**Aim of the exercise:** Set the records down again. Match every line exactly.

**Supplied material:**

====

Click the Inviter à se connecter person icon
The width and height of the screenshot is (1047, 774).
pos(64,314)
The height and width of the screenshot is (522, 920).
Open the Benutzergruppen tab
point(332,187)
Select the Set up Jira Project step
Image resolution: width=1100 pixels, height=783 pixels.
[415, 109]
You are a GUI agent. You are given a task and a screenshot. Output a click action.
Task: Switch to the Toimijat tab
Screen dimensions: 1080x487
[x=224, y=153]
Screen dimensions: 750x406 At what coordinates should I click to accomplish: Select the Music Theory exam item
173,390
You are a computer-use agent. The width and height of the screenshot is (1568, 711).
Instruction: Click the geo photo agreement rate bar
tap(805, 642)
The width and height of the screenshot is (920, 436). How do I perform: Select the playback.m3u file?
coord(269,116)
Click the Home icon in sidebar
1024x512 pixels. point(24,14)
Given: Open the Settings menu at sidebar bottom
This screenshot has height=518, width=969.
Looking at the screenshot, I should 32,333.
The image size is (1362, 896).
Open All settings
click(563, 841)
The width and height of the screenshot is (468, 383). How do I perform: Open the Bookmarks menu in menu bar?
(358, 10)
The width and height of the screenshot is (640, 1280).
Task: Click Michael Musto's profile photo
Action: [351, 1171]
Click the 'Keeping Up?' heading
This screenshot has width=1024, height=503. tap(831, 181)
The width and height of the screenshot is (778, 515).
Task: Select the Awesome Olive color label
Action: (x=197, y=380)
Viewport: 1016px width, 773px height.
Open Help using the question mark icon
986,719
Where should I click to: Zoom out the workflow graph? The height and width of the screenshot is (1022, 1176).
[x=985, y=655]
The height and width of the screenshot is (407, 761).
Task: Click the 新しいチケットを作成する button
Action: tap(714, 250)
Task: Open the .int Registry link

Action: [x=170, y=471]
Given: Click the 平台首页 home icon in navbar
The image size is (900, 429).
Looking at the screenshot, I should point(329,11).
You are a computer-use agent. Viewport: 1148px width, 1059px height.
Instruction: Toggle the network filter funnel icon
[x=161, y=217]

====

**Result for this task:**
Click the Inviter à se connecter person icon
The width and height of the screenshot is (1047, 774).
pos(64,314)
The height and width of the screenshot is (522, 920).
Open the Benutzergruppen tab
point(332,187)
Select the Set up Jira Project step
Image resolution: width=1100 pixels, height=783 pixels.
[415, 109]
You are a GUI agent. You are given a task and a screenshot. Output a click action.
Task: Switch to the Toimijat tab
Screen dimensions: 1080x487
[x=224, y=153]
Screen dimensions: 750x406 At what coordinates should I click to accomplish: Select the Music Theory exam item
173,390
You are a computer-use agent. The width and height of the screenshot is (1568, 711).
Instruction: Click the geo photo agreement rate bar
tap(805, 642)
The width and height of the screenshot is (920, 436). How do I perform: Select the playback.m3u file?
coord(269,116)
Click the Home icon in sidebar
1024x512 pixels. point(24,14)
Given: Open the Settings menu at sidebar bottom
This screenshot has height=518, width=969.
Looking at the screenshot, I should 32,333.
The image size is (1362, 896).
Open All settings
click(563, 841)
The width and height of the screenshot is (468, 383). How do I perform: Open the Bookmarks menu in menu bar?
(358, 10)
The width and height of the screenshot is (640, 1280).
Task: Click Michael Musto's profile photo
Action: [351, 1171]
Click the 'Keeping Up?' heading
This screenshot has width=1024, height=503. tap(831, 181)
The width and height of the screenshot is (778, 515).
Task: Select the Awesome Olive color label
Action: (x=197, y=380)
Viewport: 1016px width, 773px height.
Open Help using the question mark icon
986,719
Where should I click to: Zoom out the workflow graph? The height and width of the screenshot is (1022, 1176).
[x=985, y=655]
The height and width of the screenshot is (407, 761).
Task: Click the 新しいチケットを作成する button
Action: tap(714, 250)
Task: Open the .int Registry link

Action: [x=170, y=471]
Given: Click the 平台首页 home icon in navbar
The image size is (900, 429).
Looking at the screenshot, I should point(329,11).
You are a computer-use agent. Viewport: 1148px width, 1059px height.
Instruction: Toggle the network filter funnel icon
[x=161, y=217]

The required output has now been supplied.